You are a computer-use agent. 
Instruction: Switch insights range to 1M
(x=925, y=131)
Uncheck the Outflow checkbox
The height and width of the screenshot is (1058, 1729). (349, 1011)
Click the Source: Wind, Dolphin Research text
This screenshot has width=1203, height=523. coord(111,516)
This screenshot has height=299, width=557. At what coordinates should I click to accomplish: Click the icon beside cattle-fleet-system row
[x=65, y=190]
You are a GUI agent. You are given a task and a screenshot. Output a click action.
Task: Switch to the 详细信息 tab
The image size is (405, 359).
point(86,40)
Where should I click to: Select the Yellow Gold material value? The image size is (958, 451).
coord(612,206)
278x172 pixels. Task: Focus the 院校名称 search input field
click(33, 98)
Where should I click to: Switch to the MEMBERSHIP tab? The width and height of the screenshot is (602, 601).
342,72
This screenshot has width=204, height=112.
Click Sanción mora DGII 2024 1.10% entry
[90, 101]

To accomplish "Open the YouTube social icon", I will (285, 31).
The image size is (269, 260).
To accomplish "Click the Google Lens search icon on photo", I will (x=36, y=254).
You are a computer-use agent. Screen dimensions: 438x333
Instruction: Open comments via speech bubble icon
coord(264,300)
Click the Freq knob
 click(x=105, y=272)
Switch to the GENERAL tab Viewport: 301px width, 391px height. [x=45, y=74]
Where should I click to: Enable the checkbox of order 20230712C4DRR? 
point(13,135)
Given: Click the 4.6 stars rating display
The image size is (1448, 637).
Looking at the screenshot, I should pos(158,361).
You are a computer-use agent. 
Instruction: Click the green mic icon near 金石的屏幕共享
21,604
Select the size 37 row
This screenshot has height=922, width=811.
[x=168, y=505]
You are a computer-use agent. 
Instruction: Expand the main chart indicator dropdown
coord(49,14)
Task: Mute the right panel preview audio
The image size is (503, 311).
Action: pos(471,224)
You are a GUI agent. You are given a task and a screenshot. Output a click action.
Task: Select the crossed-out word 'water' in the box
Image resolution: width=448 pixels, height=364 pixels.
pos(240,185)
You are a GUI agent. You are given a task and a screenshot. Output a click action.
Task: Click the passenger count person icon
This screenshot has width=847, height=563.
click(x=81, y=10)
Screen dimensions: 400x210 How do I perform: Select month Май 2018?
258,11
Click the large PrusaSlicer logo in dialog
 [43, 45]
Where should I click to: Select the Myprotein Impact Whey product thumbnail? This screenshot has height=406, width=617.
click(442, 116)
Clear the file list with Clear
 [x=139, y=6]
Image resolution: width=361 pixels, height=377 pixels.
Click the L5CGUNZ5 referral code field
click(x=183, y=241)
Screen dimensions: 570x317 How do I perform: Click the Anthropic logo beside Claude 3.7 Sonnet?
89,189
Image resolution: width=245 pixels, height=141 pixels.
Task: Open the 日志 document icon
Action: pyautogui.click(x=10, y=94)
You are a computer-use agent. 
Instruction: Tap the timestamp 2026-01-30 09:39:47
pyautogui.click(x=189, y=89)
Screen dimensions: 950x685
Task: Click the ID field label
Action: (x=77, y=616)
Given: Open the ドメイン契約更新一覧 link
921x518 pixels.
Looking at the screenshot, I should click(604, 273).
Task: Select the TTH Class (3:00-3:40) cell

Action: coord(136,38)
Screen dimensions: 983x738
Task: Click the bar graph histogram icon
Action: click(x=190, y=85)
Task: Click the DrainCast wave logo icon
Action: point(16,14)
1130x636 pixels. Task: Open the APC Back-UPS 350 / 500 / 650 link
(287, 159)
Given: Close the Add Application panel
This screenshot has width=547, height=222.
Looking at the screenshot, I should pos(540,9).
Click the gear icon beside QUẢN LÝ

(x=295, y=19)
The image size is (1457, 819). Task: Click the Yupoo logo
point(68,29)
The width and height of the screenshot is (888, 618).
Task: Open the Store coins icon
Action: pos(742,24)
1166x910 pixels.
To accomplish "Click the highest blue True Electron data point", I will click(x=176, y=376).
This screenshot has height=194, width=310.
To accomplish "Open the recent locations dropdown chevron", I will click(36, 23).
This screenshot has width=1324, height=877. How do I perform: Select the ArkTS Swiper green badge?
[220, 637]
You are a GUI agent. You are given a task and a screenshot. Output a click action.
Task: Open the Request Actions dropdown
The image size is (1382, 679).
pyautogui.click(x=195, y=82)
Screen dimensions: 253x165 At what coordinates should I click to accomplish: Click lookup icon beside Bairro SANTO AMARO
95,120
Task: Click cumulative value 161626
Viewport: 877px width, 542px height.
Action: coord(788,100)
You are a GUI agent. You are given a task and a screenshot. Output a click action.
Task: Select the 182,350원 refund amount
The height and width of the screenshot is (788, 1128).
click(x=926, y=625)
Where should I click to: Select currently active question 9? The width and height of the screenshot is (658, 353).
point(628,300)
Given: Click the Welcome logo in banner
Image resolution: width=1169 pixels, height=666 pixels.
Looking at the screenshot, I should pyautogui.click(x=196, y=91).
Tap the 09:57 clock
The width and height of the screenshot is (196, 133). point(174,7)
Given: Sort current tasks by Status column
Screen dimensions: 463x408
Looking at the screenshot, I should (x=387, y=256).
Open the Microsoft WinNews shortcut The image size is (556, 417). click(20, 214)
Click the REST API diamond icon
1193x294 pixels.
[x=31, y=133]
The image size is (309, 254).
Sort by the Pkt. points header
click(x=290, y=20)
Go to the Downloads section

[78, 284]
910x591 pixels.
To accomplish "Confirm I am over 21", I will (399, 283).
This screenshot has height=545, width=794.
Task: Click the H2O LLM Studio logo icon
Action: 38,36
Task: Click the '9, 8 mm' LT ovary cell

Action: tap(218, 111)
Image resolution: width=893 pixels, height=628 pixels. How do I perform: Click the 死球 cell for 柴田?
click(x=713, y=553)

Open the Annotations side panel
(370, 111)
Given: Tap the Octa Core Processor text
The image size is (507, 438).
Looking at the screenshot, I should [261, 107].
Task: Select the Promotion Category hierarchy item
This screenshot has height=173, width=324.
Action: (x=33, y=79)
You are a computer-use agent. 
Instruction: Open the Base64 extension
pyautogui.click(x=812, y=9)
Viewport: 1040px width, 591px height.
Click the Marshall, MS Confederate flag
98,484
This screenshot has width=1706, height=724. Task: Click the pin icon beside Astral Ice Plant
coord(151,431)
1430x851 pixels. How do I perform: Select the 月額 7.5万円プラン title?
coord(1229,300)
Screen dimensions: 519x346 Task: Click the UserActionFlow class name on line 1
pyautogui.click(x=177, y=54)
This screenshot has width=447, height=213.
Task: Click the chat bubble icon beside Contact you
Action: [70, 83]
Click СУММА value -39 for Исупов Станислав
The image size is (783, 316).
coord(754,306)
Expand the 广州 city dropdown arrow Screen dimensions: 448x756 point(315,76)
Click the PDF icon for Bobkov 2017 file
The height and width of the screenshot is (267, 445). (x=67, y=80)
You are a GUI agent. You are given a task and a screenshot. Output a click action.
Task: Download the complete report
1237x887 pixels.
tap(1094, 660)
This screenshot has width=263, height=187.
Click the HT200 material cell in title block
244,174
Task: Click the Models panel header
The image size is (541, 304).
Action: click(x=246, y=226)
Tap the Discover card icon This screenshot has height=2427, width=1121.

************

Restate all entries above verbatim.

You are a computer-use agent. 
Instruction: Switch insights range to 1M
(x=925, y=131)
Uncheck the Outflow checkbox
The height and width of the screenshot is (1058, 1729). (349, 1011)
Click the Source: Wind, Dolphin Research text
This screenshot has width=1203, height=523. coord(111,516)
This screenshot has height=299, width=557. At what coordinates should I click to accomplish: Click the icon beside cattle-fleet-system row
[x=65, y=190]
You are a GUI agent. You are given a task and a screenshot. Output a click action.
Task: Switch to the 详细信息 tab
The image size is (405, 359).
point(86,40)
Where should I click to: Select the Yellow Gold material value? The image size is (958, 451).
coord(612,206)
278x172 pixels. Task: Focus the 院校名称 search input field
click(33, 98)
Where should I click to: Switch to the MEMBERSHIP tab? The width and height of the screenshot is (602, 601).
342,72
This screenshot has width=204, height=112.
Click Sanción mora DGII 2024 1.10% entry
[90, 101]

To accomplish "Open the YouTube social icon", I will (285, 31).
The image size is (269, 260).
To accomplish "Click the Google Lens search icon on photo", I will (x=36, y=254).
You are a computer-use agent. Screen dimensions: 438x333
Instruction: Open comments via speech bubble icon
coord(264,300)
Click the Freq knob
 click(x=105, y=272)
Switch to the GENERAL tab Viewport: 301px width, 391px height. [x=45, y=74]
Where should I click to: Enable the checkbox of order 20230712C4DRR? 
point(13,135)
Given: Click the 4.6 stars rating display
The image size is (1448, 637).
Looking at the screenshot, I should pos(158,361).
You are a computer-use agent. 
Instruction: Click the green mic icon near 金石的屏幕共享
21,604
Select the size 37 row
This screenshot has height=922, width=811.
[x=168, y=505]
You are a computer-use agent. 
Instruction: Expand the main chart indicator dropdown
coord(49,14)
Task: Mute the right panel preview audio
The image size is (503, 311).
Action: pos(471,224)
You are a GUI agent. You are given a task and a screenshot. Output a click action.
Task: Select the crossed-out word 'water' in the box
Image resolution: width=448 pixels, height=364 pixels.
pos(240,185)
You are a GUI agent. You are given a task and a screenshot. Output a click action.
Task: Click the passenger count person icon
This screenshot has width=847, height=563.
click(x=81, y=10)
Screen dimensions: 400x210 How do I perform: Select month Май 2018?
258,11
Click the large PrusaSlicer logo in dialog
 [43, 45]
Where should I click to: Select the Myprotein Impact Whey product thumbnail? This screenshot has height=406, width=617.
click(442, 116)
Clear the file list with Clear
 [x=139, y=6]
Image resolution: width=361 pixels, height=377 pixels.
Click the L5CGUNZ5 referral code field
click(x=183, y=241)
Screen dimensions: 570x317 How do I perform: Click the Anthropic logo beside Claude 3.7 Sonnet?
89,189
Image resolution: width=245 pixels, height=141 pixels.
Task: Open the 日志 document icon
Action: pyautogui.click(x=10, y=94)
You are a computer-use agent. 
Instruction: Tap the timestamp 2026-01-30 09:39:47
pyautogui.click(x=189, y=89)
Screen dimensions: 950x685
Task: Click the ID field label
Action: (x=77, y=616)
Given: Open the ドメイン契約更新一覧 link
921x518 pixels.
Looking at the screenshot, I should click(604, 273).
Task: Select the TTH Class (3:00-3:40) cell

Action: coord(136,38)
Screen dimensions: 983x738
Task: Click the bar graph histogram icon
Action: click(x=190, y=85)
Task: Click the DrainCast wave logo icon
Action: point(16,14)
1130x636 pixels. Task: Open the APC Back-UPS 350 / 500 / 650 link
(287, 159)
Given: Close the Add Application panel
This screenshot has width=547, height=222.
Looking at the screenshot, I should pos(540,9).
Click the gear icon beside QUẢN LÝ

(x=295, y=19)
The image size is (1457, 819). Task: Click the Yupoo logo
point(68,29)
The width and height of the screenshot is (888, 618).
Task: Open the Store coins icon
Action: pos(742,24)
1166x910 pixels.
To accomplish "Click the highest blue True Electron data point", I will click(x=176, y=376).
This screenshot has height=194, width=310.
To accomplish "Open the recent locations dropdown chevron", I will click(36, 23).
This screenshot has width=1324, height=877. How do I perform: Select the ArkTS Swiper green badge?
[220, 637]
You are a GUI agent. You are given a task and a screenshot. Output a click action.
Task: Open the Request Actions dropdown
The image size is (1382, 679).
pyautogui.click(x=195, y=82)
Screen dimensions: 253x165 At what coordinates should I click to accomplish: Click lookup icon beside Bairro SANTO AMARO
95,120
Task: Click cumulative value 161626
Viewport: 877px width, 542px height.
Action: coord(788,100)
You are a GUI agent. You are given a task and a screenshot. Output a click action.
Task: Select the 182,350원 refund amount
The height and width of the screenshot is (788, 1128).
click(x=926, y=625)
Where should I click to: Select currently active question 9? The width and height of the screenshot is (658, 353).
point(628,300)
Given: Click the Welcome logo in banner
Image resolution: width=1169 pixels, height=666 pixels.
Looking at the screenshot, I should pyautogui.click(x=196, y=91).
Tap the 09:57 clock
The width and height of the screenshot is (196, 133). point(174,7)
Given: Sort current tasks by Status column
Screen dimensions: 463x408
Looking at the screenshot, I should (x=387, y=256).
Open the Microsoft WinNews shortcut The image size is (556, 417). click(20, 214)
Click the REST API diamond icon
1193x294 pixels.
[x=31, y=133]
The image size is (309, 254).
Sort by the Pkt. points header
click(x=290, y=20)
Go to the Downloads section

[78, 284]
910x591 pixels.
To accomplish "Confirm I am over 21", I will (399, 283).
This screenshot has height=545, width=794.
Task: Click the H2O LLM Studio logo icon
Action: 38,36
Task: Click the '9, 8 mm' LT ovary cell

Action: tap(218, 111)
Image resolution: width=893 pixels, height=628 pixels. How do I perform: Click the 死球 cell for 柴田?
click(x=713, y=553)

Open the Annotations side panel
(370, 111)
Given: Tap the Octa Core Processor text
The image size is (507, 438).
Looking at the screenshot, I should [261, 107].
Task: Select the Promotion Category hierarchy item
This screenshot has height=173, width=324.
Action: (x=33, y=79)
You are a computer-use agent. 
Instruction: Open the Base64 extension
pyautogui.click(x=812, y=9)
Viewport: 1040px width, 591px height.
Click the Marshall, MS Confederate flag
98,484
This screenshot has width=1706, height=724. Task: Click the pin icon beside Astral Ice Plant
coord(151,431)
1430x851 pixels. How do I perform: Select the 月額 7.5万円プラン title?
coord(1229,300)
Screen dimensions: 519x346 Task: Click the UserActionFlow class name on line 1
pyautogui.click(x=177, y=54)
This screenshot has width=447, height=213.
Task: Click the chat bubble icon beside Contact you
Action: [70, 83]
Click СУММА value -39 for Исупов Станислав
The image size is (783, 316).
coord(754,306)
Expand the 广州 city dropdown arrow Screen dimensions: 448x756 point(315,76)
Click the PDF icon for Bobkov 2017 file
The height and width of the screenshot is (267, 445). (x=67, y=80)
You are a GUI agent. You are given a task and a screenshot. Output a click action.
Task: Download the complete report
1237x887 pixels.
tap(1094, 660)
This screenshot has width=263, height=187.
Click the HT200 material cell in title block
244,174
Task: Click the Models panel header
The image size is (541, 304).
Action: click(x=246, y=226)
Tap the Discover card icon This screenshot has height=2427, width=1121.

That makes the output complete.